Alcohol use disorder (AUD) is a major public‑health problem with high morbidity and mortality and limited effective treatments; relapse rates exceed 50% and are higher when anxiety disorders co‑occur. Previous clinical and preclinical work has suggested that psychedelic substances, including ayahuasca (AYA), may have therapeutic effects in depression, anxiety and substance use disorders. Ayahuasca is a traditional Amazonian decoction combining Psychotria viridis leaves, which contain N,N‑dimethyltryptamine (DMT), and Banisteriopsis caapi vines, which provide β‑carbolines (harmine, harmaline, tetrahydroharmine) that inhibit monoamine oxidase A and permit oral DMT activity. Ethanol affects dopaminergic, serotonergic and opioid systems and produces neuroplastic adaptations; dynorphin (and its precursor prodynorphin) and κ‑opioid receptors have been implicated in anxiety, depression and addiction, and ethanol‑induced behavioural sensitization (EIBS) is a model of ethanol‑related neuroadaptation measured as progressively enhanced locomotor activation following repeated exposure.
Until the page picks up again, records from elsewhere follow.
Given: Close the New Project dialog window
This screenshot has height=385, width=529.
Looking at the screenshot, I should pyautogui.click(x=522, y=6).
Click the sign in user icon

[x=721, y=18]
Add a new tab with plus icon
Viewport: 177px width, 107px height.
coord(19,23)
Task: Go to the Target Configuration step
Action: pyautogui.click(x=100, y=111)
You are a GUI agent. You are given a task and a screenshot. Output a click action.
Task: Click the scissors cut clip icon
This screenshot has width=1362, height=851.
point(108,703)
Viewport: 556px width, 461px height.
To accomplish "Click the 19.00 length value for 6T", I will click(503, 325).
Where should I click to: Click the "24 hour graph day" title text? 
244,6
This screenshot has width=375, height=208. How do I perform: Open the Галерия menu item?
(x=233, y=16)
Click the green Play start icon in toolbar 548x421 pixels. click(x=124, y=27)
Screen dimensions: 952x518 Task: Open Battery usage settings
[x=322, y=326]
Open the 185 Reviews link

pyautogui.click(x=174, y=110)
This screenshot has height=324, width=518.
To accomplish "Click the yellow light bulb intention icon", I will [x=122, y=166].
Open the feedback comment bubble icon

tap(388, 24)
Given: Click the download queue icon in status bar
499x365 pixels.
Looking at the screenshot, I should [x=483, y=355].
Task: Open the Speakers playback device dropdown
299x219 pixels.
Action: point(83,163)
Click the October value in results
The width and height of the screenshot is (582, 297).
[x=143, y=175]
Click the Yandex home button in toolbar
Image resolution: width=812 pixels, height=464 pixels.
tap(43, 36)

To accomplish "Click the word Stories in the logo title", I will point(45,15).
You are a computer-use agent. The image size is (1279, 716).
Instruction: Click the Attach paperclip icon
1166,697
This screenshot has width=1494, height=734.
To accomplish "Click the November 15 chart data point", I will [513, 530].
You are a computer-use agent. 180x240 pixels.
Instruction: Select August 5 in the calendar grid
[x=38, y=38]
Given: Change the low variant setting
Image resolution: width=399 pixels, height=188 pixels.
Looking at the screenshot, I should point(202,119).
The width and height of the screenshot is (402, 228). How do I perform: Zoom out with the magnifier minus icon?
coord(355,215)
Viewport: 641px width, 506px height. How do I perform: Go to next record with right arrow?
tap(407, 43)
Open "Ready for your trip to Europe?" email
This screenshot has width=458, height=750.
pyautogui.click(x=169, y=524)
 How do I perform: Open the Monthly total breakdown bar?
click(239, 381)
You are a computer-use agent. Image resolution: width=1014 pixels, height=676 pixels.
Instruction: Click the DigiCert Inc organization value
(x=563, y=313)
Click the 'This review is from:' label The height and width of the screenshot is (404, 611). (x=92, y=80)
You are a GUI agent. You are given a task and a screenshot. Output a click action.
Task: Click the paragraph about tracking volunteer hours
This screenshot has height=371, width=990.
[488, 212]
Almeida and colleagues set out to evaluate whether oral ayahuasca administration modifies ethanol‑induced behavioural sensitization and withdrawal‑related anxiety in mice, and whether AYA alters molecular markers in striatum and hippocampus related to dopamine (D1, D2), serotonin (5‑HT1a, 5‑HT2a) and the dynorphin/prodynorphin system. The study therefore combined behavioural testing (open field locomotion for sensitization and elevated plus maze for anxiety) with biochemical assays (UPLC‑ESI‑MS/MS quantification of AYA alkaloids and Western blotting of receptor and peptide levels) to probe potential neuroplastic effects of AYA on ethanol responses.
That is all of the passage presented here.